According to him, while Vietnam and South Korea, as well as a number of other nations have been able to brought COVID-19 under good control, the Vietnamese government should ease travelling for foreigners, while still having to apply strict measures on quarantine and quick testing. This will help foreign investors and employees to enter Vietnam easier and revitalise their projects, many of which have been delayed due to the pandemic.
“We hope that the government will make strong decisions on further revitalising the business community and the Vietnamese economy,” Sun said.
Vietnam is now home to over 9,000 South Korean businesses employing more than 200,000 South Koreans and over one million Vietnamese labourers.
“Many businesses are facing massive difficulties, and about 20-30 per cent have to find new markets for their products, but it is not easy as it would need reliability before forging new partnerships,” Sun said.
Echoing this view, the American Chamber of Commerce in Hanoi (AmCham) also encourages the government to look at the effectiveness of different support initiatives.
“For example, while deferring some taxes and insurances is beneficial to some, many businesses see only limited assistance from these programmes,” AmCham Hanoi’s executive director Adam Sitkoff told VIR. “Small businesses need loans to stay alive. We hear from many businesses that are unable to access low interest loans under the government’s loan support package because banks have been rejecting applications over concerns about the borrowers’ ability to repay, and borrowers not being able to show positive cash flow. This seems to be a particular problem in the tourism and hospitality sector right now. We hope government decision-makers can address those standards quickly.”
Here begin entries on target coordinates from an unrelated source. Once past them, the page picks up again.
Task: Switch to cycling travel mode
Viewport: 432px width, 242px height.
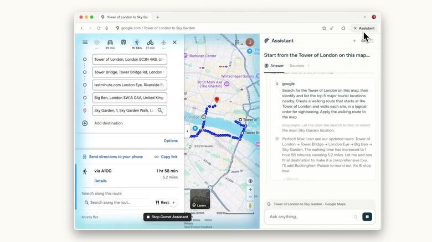Action: point(150,43)
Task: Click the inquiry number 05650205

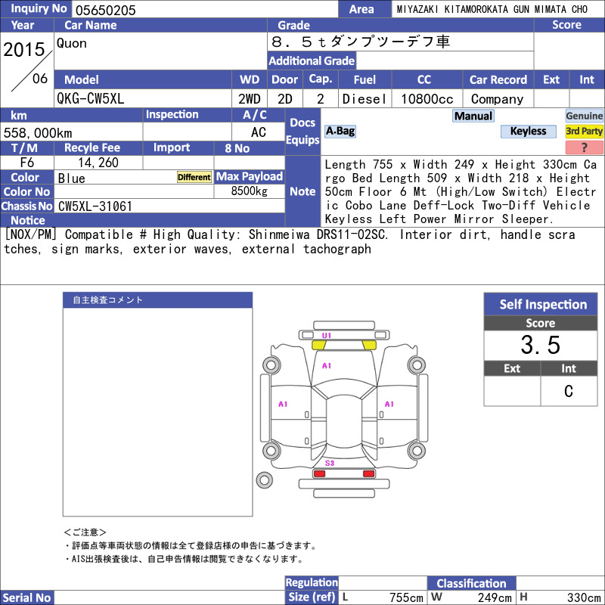Action: tap(105, 10)
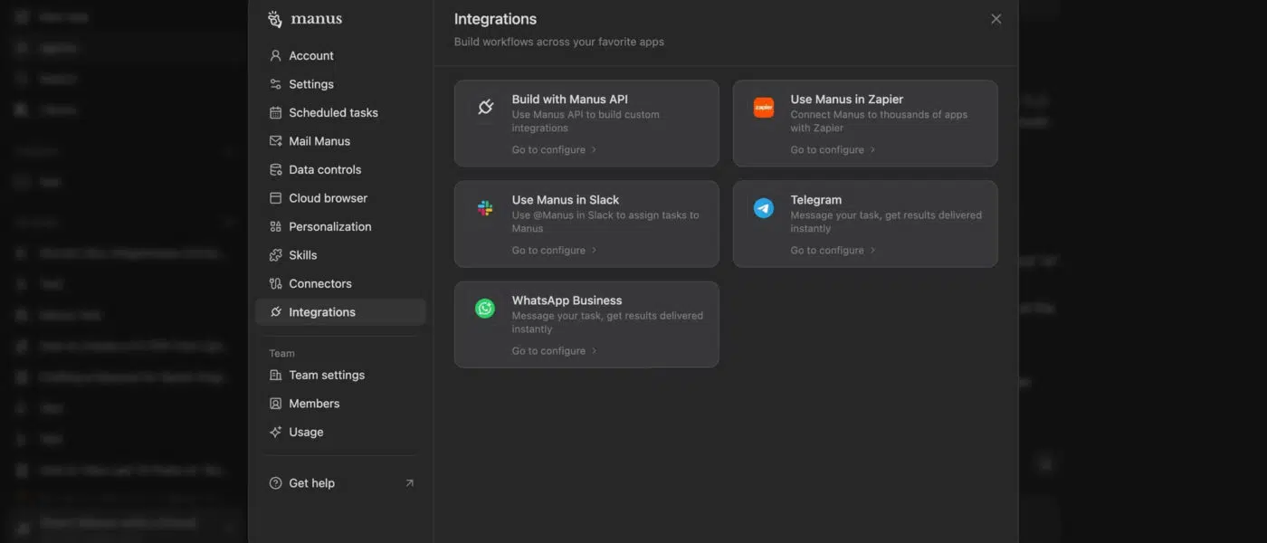Image resolution: width=1267 pixels, height=543 pixels.
Task: Click the Slack icon on its card
Action: click(x=485, y=206)
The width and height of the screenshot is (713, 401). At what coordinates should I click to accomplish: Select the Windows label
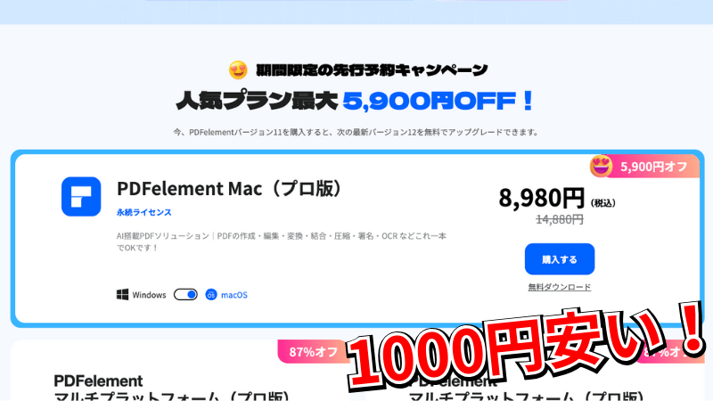[x=149, y=295]
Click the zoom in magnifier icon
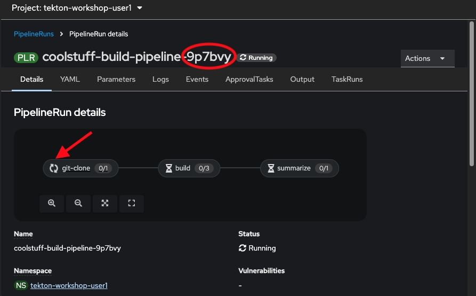The image size is (476, 296). [52, 203]
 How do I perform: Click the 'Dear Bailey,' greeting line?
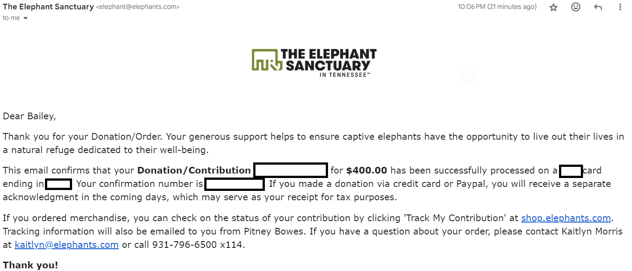[29, 117]
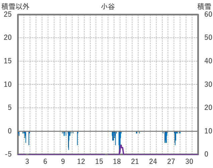Click the tallest blue bar near day 10
The image size is (213, 168).
69,141
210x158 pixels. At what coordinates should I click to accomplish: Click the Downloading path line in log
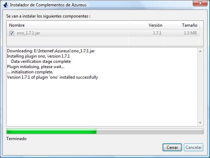[x=51, y=51]
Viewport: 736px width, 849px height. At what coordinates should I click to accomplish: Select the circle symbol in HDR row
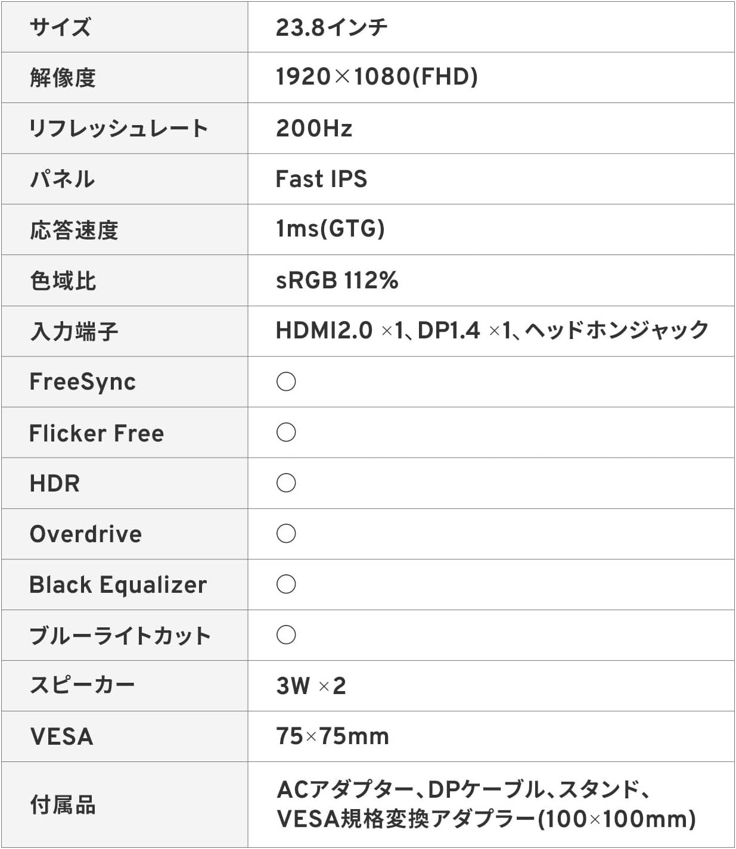point(286,483)
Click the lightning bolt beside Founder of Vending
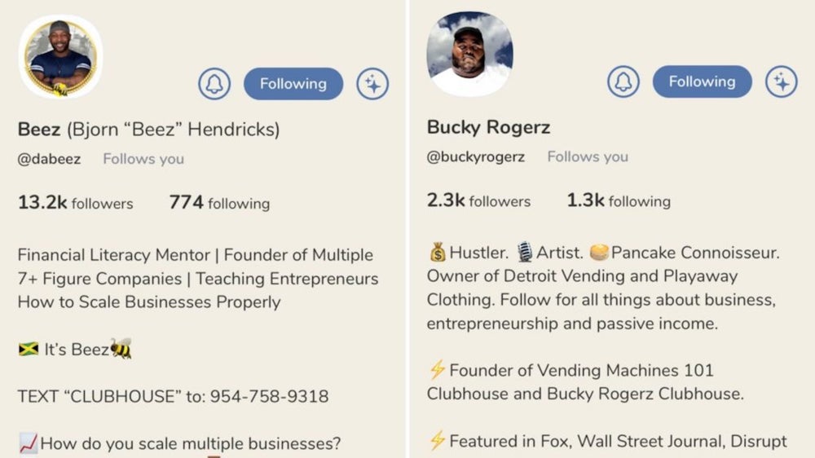 437,371
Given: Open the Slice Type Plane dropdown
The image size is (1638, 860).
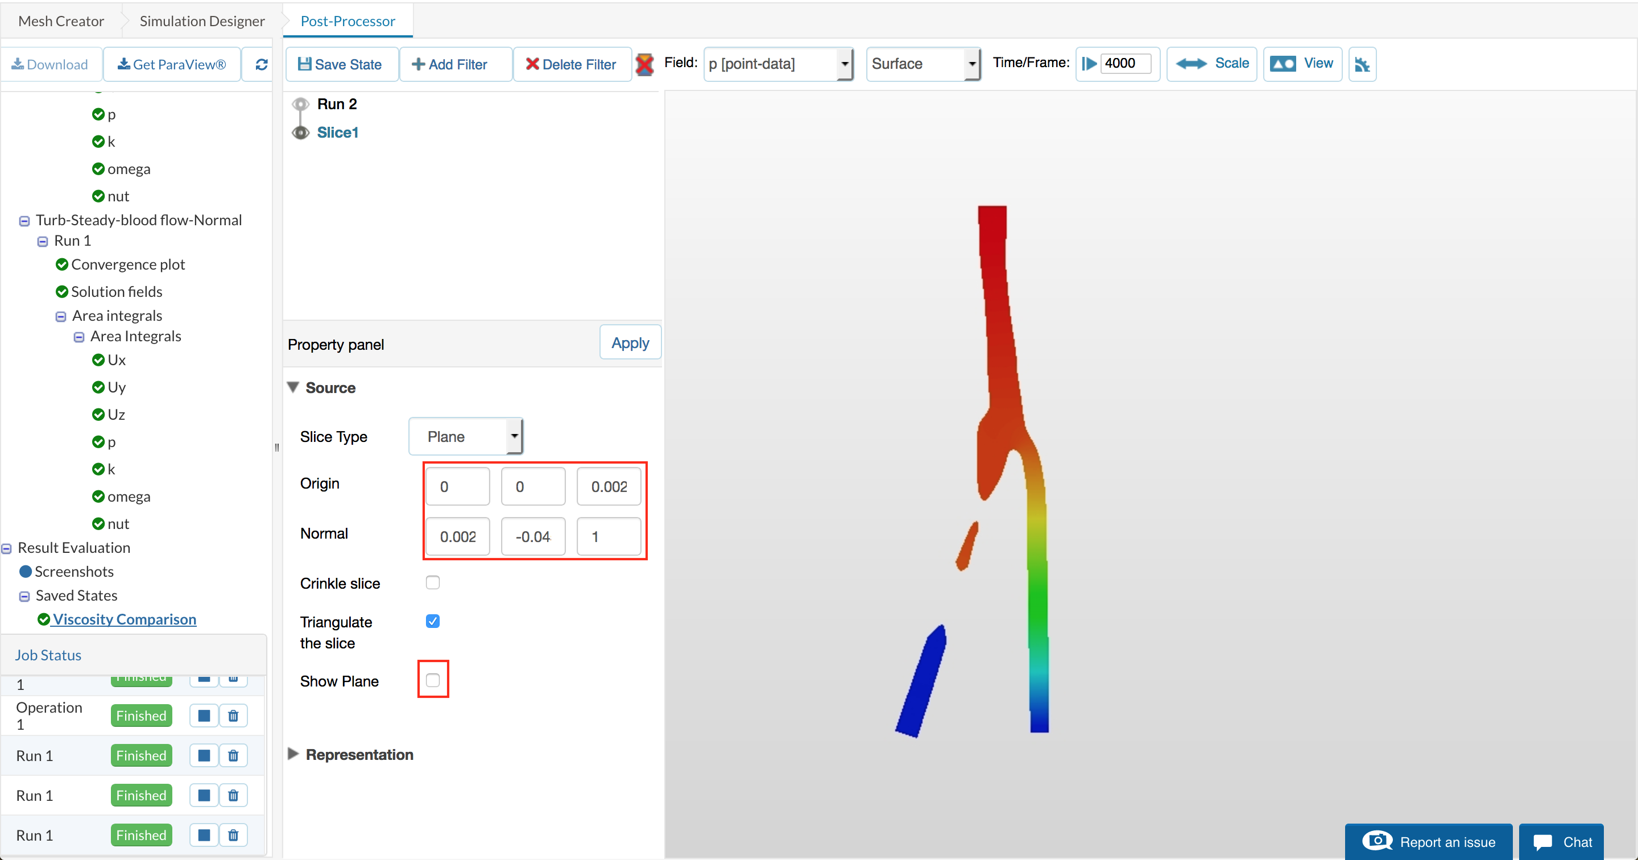Looking at the screenshot, I should tap(465, 436).
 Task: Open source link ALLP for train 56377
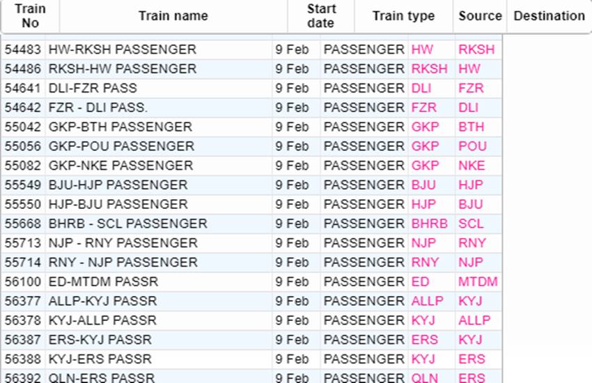coord(428,301)
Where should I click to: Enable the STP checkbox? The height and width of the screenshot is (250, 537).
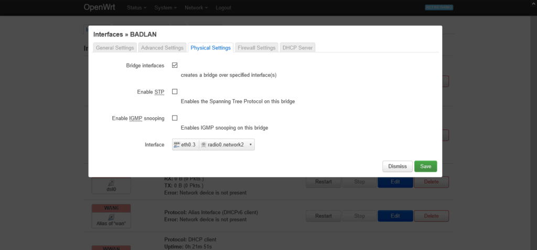tap(175, 91)
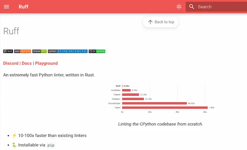The width and height of the screenshot is (247, 150).
Task: Toggle the light/dark theme icon
Action: coord(179,7)
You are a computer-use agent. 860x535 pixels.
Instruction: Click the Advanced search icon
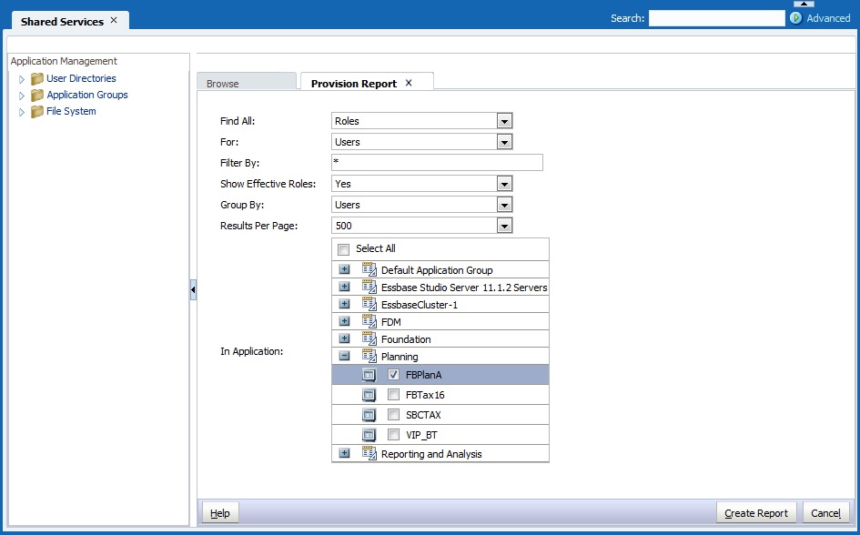click(794, 17)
Many manufacturing businesses in Vietnam face greatly reduced demand and cancelled orders, Sitkoff explained, adding that it is important to understand that the businesses want to keep their workforce but are currently struggling.
“It is bad for the companies if they have to let their employees go and then try to rehire them once things return to normal. It is also bad for the workers and for the government. We very much hope that the government will support businesses to keep workers employed, either at reduced compensation, or by reduced contributions and obligations to the government,” Sitkoff said.
At the government’s cabinet meeting more than a week ago, Prime Minister Nguyen Xuan Phuc stated that despite massive problems, local production is gradually recovering. However, he also admitted that COVID-19 has taken a heavy toll on all facets of the economy and society, with business and production activities hit the hardest. Almost all state-owned and private economic groups, corporations, and firms are badly affected.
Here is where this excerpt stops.